Çok değil, son üç asrın şöyle bir fotoğrafına bakınız;
‘dün batıyı büyük bir hayranlık içerisinde derinden etkileyen ve
şekillendiren Türk ve İslâm Medeniyeti’ bugün, 21. asrın şu nazik
konumunda nerelerdedir?
Eğitim Tarihini, öncelikle sorumluların, tarihi mukayeseler getirerek
kendilerini, ‘sorgulamaları’ gerektiğine inanıyorum. İnsan içinde,
milletler içinde geçerli olan ve altını kalın çizgilerle çizmemiz
gereken; “Hayatta bir gayesi olmayan insanlar/veya milletler, bir
nehir üzerinde akıp giden saman çöplerine benzerler; onlar kendilerini
(zamanın) suyun insafsız akışına bırakırlar” Hedefi olmayan bir
insan/veya devlet tasavvur edebilir misiniz?

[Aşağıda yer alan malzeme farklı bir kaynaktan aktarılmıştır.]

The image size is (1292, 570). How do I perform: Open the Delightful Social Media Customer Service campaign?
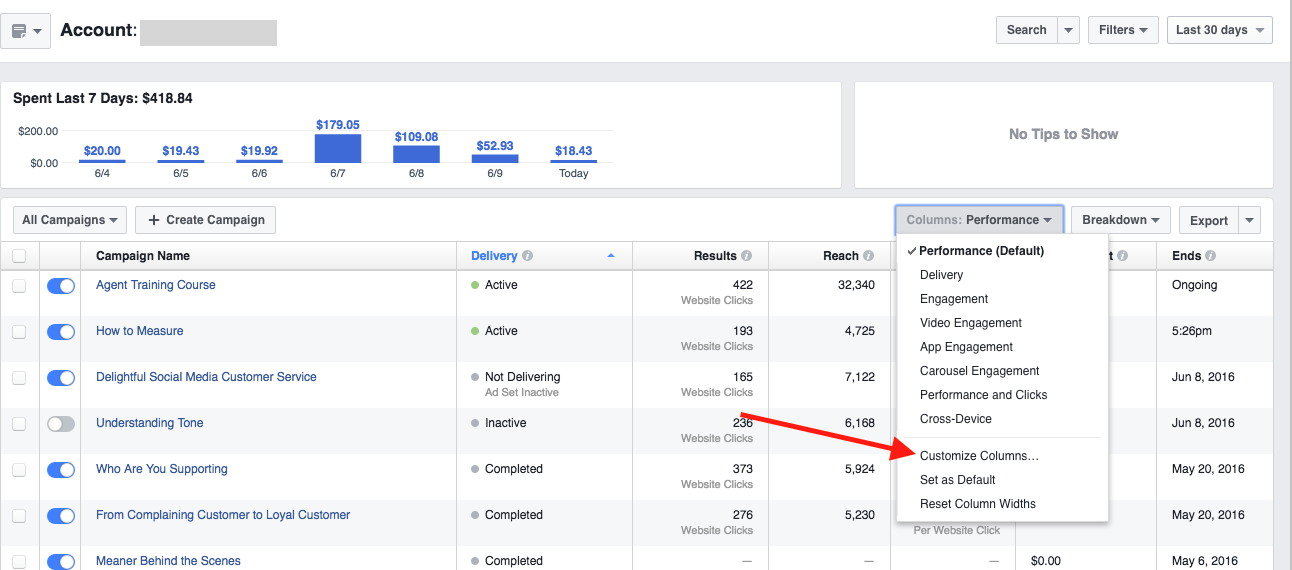206,377
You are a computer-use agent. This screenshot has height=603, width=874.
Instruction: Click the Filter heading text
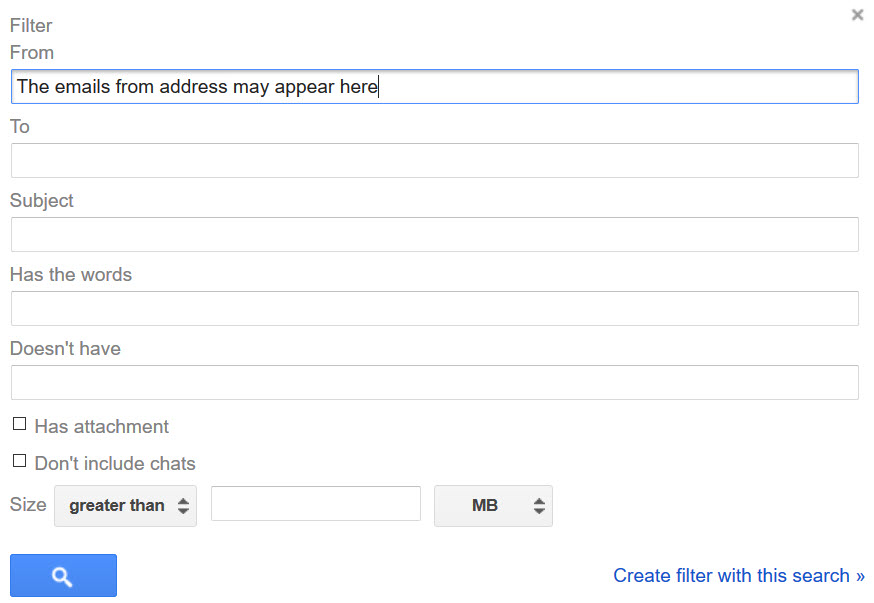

“Hayatta en hakiki mürşit ilimdir”
Bu milleti, ‘cihan hâkimiyetine’ taşıyan sır nedir? Kendisine hâkim
olan bir şuurun büyük fırtınalar kopararak; bir başkasına/ yeryüzüne
hâkim olacağı inancıdır! O inanç felsefesinin tarihi yapraklarını
biraz olsun aralayınız, kendi tarihinize olan hayranlığınız bir kat
daha artarken; içerisinde bulunduğunuz, ‘garip ve anlamsız kavgalar’
sizleri acı acı düşündürecektir.
Kıtaları fethetmek kadar, ‘gönülleri fethetmek’ önemlidir. Bu millet
gittiği coğrafyada hâkimiyetini; ‘ilim ve hikmet, hoşgörü ve adalet,
sabır ve tahammül, güzel ahlak ve doğruluk’ ile kalıcı kılmıştır.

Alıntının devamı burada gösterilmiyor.